▶ _What is needed_
Output, word for word, the lines of this listing that fall between the line with "Tech (22, 50)" and the line with "Read More (99, 2166)", counting both of those lines, and no others.

▶ _Information supplied_
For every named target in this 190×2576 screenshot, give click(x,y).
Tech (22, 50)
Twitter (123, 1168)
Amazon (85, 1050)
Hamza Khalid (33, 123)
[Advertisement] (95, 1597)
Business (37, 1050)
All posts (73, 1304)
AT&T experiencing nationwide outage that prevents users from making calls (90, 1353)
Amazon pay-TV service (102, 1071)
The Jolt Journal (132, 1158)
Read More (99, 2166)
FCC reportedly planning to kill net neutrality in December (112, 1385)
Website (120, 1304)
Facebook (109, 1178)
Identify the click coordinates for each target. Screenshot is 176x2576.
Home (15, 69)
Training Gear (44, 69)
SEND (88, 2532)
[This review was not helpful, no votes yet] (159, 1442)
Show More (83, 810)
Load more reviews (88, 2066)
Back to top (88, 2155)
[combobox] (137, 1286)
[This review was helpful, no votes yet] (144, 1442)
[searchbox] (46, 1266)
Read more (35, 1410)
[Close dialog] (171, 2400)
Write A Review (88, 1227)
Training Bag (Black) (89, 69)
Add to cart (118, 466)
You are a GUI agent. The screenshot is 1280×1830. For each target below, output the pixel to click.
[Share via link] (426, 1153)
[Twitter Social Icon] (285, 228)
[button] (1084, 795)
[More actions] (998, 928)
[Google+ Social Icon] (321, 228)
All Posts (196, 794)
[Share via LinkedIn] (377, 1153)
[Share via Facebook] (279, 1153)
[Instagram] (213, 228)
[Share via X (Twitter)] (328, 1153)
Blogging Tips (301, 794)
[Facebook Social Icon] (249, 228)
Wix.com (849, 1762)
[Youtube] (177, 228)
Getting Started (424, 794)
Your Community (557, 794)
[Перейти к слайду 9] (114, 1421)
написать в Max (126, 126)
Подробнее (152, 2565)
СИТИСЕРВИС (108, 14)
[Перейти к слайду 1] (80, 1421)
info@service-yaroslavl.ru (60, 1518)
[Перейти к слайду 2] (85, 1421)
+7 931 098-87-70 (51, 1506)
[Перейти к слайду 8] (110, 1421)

▶ _Answer to this task_
Tech (22, 50)
Twitter (123, 1168)
Amazon (85, 1050)
Hamza Khalid (33, 123)
[Advertisement] (95, 1597)
Business (37, 1050)
All posts (73, 1304)
AT&T experiencing nationwide outage that prevents users from making calls (90, 1353)
Amazon pay-TV service (102, 1071)
The Jolt Journal (132, 1158)
Read More (99, 2166)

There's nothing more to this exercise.